§ Short exercise 1
Do the following statements agree with the text on court conduct? For each, answer yes or no and quote the words of the text that decide it. (a) Making an audio recording during an open court hearing requires the court's permission. (b) In civil and arbitration proceedings, a judge is customarily addressed with the words "Dear court!" (c) The rules of conduct differ between civil proceedings and arbitration.
§ Short exercise 2
Can you give the part of the text on court conduct starting at "What are visitors" and ending at "while in the courtroom." again, substituting "court marshals" for "bailiffs"?

§ Supplied passage
After the check, you go to the judge’s office, announce your arrival and wait until you and other participants in the case are invited to the courtroom or judge’s office.
What are visitors prohibited from doing while in court?
Based on the above, there are a number of prohibitions that must be observed by visitors.
Prohibited:
- Violate the rules of conduct in court and judicial proceedings established by the legislation and other regulations in force in the Russian Federation.
- Be in court in a state of drug, alcohol or other intoxication.
- Violate the legal requirements of judges, court staff and bailiffs.
- Interfering with the progress of the trial, shouting, fighting, using foul language, damaging court property, behaving insultingly towards court staff and participants in the process.
- Ask the court questions related to the proceedings of the case.
- Seek legal advice from judges and court staff.
- Talk on the phone while in the courtroom.
- Without the knowledge of the chairman of the court and his written permission, take photos and videos in the courthouse, as well as without the permission of the presiding officer directly in the courtroom.
The need to visit the courts of the Russian Federation arises for an increasing number of citizens of our country, so it is very important to know about the norms of behavior in court and comply with them, then visiting the court and participating in the trial will not pose much difficulty for you.
Procedural rules of conduct in court hearings
There is no difference in the rules of conduct in civil proceedings and arbitration. The rules are enshrined in Art. 158 Code of Civil Procedure of the Russian Federation and Art. 154 Arbitration Procedure Code of the Russian Federation.
Disclaimer for people who are going to court for the first time: forget everything you saw in the program “Hour of Judgment” and the like. Almost everything that is shown there is fiction and has nothing to do with reality.
When the judge enters the courtroom, everyone stands up. The parties make their explanations, answers to questions, any remarks and appeals while standing. Deviations are allowed only with the permission of the court.
If the case is heard in a courtroom, then this is usually what happens. But sometimes the hearing is held right in the judge’s office, and sometimes he immediately gives permission to speak while sitting. Then the proceedings take place in a more informal atmosphere and, in my opinion, more productive.
It is customary to address a judge in civil and arbitration proceedings with the words: “Dear court!” You should not address the judge by his first name or patronymic.
An audio recording may be made during an open court hearing. There is no need to ask the court for permission to do this. Although it is still worth notifying. But photographing and video recording and live broadcasting via the Internet is possible only with the permission of the court (Part 7, Article 10 of the Code of Civil Procedure of the Russian Federation, Part 7 of Article 11 of the Arbitration Procedure Code of the Russian Federation).
All persons present at the meeting are required to obey the orders of the presiding judge to maintain order. If someone violates the order, but the judge gives a warning the first time, the repeat offender may be removed from the courtroom and also subject to a court fine.
I will briefly and simply tell you how the judicial process works. At the beginning of the hearing, the court:
- announces what case is being heard;
- establishes the identity of the persons who appeared in the process, verifies their credentials (you will need to present a passport, and if you are a representative, then a power of attorney);
- announces the composition of the court, informs who is participating in the meeting, finds out whether there are grounds for challenges and self-disqualifications;
- explains to persons participating in the case their rights and obligations.
After all this, the judge asks if the parties to the case have any motions on issues related to the case. If there are, then he considers them; if not, he proceeds to consider the case on its merits.

§ Raw data
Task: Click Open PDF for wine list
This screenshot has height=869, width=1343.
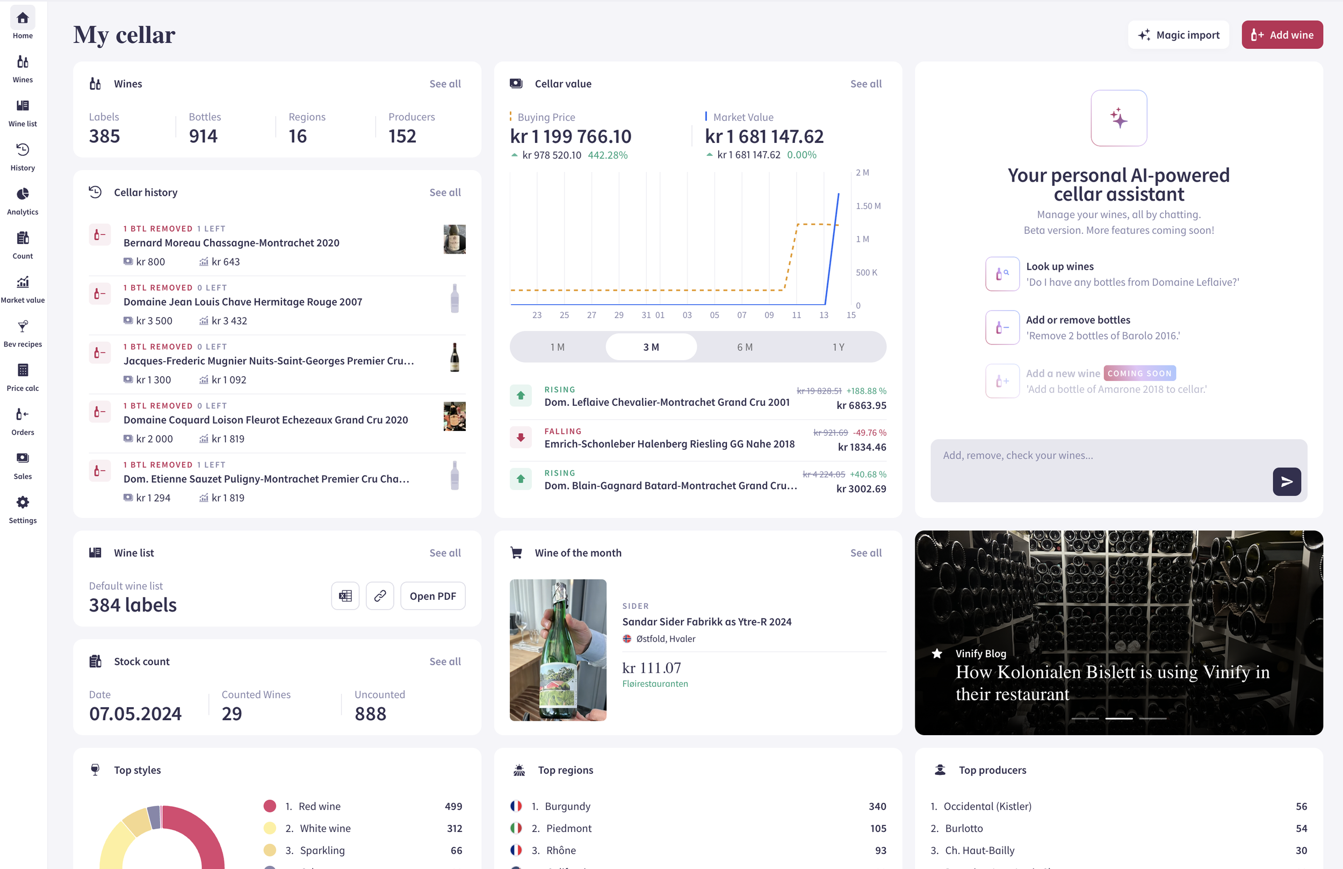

§ Complete answer 1
(a) No: "There is no need to ask the court for permission to do this."
(b) Yes: "It is customary to address a judge in civil and arbitration proceedings with the words: “Dear court!”"
(c) No: "There is no difference in the rules of conduct in civil proceedings and arbitration."

§ Complete answer 2
What are visitors prohibited from doing while in court?
Based on the above, there are a number of prohibitions that must be observed by visitors.
Prohibited:
- Violate the rules of conduct in court and judicial proceedings established by the legislation and other regulations in force in the Russian Federation.
- Be in court in a state of drug, alcohol or other intoxication.
- Violate the legal requirements of judges, court staff and court marshals.
- Interfering with the progress of the trial, shouting, fighting, using foul language, damaging court property, behaving insultingly towards court staff and participants in the process.
- Ask the court questions related to the proceedings of the case.
- Seek legal advice from judges and court staff.
- Talk on the phone while in the courtroom.